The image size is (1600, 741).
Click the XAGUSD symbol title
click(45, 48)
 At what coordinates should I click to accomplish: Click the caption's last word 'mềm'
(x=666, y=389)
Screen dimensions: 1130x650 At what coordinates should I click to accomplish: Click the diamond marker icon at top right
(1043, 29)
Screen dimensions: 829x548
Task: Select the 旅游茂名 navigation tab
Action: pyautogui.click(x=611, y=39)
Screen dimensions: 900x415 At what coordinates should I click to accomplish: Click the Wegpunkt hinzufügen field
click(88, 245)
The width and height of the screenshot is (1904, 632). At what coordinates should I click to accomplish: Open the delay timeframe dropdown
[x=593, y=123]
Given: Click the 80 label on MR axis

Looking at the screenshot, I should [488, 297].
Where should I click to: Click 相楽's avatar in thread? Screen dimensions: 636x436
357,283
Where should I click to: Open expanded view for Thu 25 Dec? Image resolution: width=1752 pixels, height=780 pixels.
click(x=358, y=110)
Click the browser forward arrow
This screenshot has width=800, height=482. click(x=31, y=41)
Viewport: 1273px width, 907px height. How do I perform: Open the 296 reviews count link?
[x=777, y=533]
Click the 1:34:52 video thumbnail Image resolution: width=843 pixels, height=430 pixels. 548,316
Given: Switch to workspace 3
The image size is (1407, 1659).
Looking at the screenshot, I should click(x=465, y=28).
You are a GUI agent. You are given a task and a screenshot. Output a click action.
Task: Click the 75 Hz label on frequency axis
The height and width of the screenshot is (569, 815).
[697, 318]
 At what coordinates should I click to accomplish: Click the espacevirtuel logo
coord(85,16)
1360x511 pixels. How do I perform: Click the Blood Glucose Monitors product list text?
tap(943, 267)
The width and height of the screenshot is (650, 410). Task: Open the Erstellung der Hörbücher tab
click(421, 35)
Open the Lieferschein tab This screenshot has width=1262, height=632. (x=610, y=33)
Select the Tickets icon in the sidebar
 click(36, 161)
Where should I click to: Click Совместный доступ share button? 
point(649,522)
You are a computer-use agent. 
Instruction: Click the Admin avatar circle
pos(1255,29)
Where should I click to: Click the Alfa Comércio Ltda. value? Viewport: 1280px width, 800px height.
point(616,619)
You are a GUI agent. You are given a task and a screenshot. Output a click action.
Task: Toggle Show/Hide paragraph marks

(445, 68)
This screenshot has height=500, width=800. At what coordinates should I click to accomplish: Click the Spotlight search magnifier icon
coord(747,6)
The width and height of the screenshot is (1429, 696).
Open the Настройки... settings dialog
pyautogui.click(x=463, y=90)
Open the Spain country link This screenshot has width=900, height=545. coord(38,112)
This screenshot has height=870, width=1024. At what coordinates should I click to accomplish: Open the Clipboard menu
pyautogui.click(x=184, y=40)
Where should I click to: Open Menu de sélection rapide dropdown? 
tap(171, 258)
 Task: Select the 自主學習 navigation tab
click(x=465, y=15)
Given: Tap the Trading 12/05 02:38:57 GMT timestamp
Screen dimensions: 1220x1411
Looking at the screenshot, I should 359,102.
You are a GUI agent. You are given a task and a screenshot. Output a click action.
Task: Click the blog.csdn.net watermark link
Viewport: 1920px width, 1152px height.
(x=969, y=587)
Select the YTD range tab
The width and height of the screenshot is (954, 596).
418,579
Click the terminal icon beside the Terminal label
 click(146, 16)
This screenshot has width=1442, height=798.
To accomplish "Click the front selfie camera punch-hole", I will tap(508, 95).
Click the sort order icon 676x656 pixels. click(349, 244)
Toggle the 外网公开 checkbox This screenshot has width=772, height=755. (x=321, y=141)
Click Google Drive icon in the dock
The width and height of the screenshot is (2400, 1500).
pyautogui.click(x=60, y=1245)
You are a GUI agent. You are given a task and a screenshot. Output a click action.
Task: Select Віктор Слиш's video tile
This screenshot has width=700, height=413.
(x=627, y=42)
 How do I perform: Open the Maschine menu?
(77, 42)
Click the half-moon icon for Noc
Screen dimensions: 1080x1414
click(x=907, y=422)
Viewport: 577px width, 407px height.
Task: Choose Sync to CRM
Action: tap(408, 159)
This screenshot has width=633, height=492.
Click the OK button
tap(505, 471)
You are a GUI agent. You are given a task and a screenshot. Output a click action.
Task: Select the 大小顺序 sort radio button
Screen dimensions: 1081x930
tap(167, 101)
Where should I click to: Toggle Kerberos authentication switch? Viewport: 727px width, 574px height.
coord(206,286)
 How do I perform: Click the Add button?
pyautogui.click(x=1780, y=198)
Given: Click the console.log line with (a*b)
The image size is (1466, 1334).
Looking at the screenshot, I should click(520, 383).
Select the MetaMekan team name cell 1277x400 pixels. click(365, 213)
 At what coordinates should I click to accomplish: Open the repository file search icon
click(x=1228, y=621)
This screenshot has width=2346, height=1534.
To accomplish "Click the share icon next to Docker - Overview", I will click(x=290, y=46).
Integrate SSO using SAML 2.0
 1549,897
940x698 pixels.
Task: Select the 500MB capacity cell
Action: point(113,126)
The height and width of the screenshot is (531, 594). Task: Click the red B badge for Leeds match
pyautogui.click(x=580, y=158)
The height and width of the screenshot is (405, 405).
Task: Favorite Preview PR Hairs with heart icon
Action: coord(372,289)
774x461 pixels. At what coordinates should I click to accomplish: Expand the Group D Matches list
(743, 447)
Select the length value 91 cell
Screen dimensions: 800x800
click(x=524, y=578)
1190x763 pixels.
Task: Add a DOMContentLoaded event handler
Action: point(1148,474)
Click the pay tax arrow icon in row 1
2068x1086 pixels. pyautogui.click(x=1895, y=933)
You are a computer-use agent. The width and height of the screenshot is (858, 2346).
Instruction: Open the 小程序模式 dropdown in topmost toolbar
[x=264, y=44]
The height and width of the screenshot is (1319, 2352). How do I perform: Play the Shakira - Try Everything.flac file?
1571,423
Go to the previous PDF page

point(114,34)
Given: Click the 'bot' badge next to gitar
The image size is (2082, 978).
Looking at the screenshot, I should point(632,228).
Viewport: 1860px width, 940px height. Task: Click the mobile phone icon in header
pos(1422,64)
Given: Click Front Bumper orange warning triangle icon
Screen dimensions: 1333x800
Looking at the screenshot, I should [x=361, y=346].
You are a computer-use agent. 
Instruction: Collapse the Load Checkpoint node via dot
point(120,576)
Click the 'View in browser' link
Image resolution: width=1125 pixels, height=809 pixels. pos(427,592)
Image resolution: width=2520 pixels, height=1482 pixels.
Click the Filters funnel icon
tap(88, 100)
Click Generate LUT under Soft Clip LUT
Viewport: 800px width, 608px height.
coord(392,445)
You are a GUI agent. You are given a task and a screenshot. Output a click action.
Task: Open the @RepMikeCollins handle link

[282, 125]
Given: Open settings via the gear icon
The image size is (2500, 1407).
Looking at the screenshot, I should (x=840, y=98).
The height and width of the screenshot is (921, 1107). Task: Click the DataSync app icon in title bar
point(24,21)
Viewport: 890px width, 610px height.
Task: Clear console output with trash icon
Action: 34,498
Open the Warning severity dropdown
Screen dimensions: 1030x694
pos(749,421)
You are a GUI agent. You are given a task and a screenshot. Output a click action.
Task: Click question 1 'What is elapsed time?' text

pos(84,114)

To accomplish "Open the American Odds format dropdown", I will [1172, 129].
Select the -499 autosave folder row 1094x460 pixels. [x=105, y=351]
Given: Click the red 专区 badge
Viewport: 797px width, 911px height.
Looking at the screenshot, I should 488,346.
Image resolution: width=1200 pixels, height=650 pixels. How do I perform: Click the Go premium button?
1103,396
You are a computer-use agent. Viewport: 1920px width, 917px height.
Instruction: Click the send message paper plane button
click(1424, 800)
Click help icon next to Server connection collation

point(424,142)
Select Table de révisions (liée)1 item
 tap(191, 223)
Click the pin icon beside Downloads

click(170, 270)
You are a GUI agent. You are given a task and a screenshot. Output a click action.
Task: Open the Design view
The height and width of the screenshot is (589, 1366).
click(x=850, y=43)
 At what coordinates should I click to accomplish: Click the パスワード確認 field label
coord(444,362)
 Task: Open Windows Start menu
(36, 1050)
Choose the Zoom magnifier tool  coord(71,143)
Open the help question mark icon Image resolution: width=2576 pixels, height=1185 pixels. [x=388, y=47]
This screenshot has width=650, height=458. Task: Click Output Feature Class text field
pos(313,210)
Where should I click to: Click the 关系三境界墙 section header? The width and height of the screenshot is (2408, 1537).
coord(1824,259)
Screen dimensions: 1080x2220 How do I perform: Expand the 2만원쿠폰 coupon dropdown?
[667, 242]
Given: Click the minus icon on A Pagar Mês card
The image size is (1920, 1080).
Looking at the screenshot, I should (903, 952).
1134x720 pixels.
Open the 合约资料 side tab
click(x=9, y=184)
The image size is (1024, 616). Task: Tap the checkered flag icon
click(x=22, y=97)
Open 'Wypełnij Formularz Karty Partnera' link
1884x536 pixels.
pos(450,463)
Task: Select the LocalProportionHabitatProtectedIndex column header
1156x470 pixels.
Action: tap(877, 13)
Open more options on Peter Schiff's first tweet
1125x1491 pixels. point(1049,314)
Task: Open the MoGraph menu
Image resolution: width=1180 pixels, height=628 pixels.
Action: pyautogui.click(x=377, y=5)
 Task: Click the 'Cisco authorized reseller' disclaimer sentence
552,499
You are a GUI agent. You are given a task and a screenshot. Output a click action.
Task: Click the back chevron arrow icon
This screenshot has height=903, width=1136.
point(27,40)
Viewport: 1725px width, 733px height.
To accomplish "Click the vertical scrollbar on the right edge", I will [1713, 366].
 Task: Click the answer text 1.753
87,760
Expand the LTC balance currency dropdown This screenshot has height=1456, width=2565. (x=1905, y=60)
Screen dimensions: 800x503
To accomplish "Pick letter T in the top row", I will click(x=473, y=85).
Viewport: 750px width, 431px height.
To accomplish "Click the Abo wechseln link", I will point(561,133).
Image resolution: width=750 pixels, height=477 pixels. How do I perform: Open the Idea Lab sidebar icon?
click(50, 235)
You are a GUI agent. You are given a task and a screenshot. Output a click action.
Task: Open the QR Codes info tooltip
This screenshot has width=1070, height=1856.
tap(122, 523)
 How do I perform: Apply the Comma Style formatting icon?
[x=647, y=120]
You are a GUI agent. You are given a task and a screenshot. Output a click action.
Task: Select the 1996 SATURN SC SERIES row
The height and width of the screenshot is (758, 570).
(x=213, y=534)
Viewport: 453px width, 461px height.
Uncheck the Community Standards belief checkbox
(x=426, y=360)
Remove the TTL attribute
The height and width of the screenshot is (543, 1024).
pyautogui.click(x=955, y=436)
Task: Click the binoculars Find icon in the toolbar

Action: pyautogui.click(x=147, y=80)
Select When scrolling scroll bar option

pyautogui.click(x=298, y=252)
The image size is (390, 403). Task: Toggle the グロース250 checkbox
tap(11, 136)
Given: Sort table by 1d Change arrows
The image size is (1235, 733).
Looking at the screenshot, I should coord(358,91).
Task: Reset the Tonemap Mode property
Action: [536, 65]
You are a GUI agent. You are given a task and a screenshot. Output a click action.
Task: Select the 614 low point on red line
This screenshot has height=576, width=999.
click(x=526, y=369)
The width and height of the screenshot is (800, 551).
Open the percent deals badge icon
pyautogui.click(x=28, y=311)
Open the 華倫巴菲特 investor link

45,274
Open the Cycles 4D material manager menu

● ● ● ●

• **Set exercise**
Format the data from its first line through the line containing "click(88, 245)" as a numbered list, leaving out any blank lines.

• **Written response**
1. The image size is (1600, 741).
2. Click the XAGUSD symbol title
3. click(45, 48)
4.  At what coordinates should I click to accomplish: Click the caption's last word 'mềm'
5. (x=666, y=389)
6. Screen dimensions: 1130x650 At what coordinates should I click to accomplish: Click the diamond marker icon at top right
7. (1043, 29)
8. Screen dimensions: 829x548
9. Task: Select the 旅游茂名 navigation tab
10. Action: pyautogui.click(x=611, y=39)
11. Screen dimensions: 900x415 At what coordinates should I click to accomplish: Click the Wegpunkt hinzufügen field
12. click(88, 245)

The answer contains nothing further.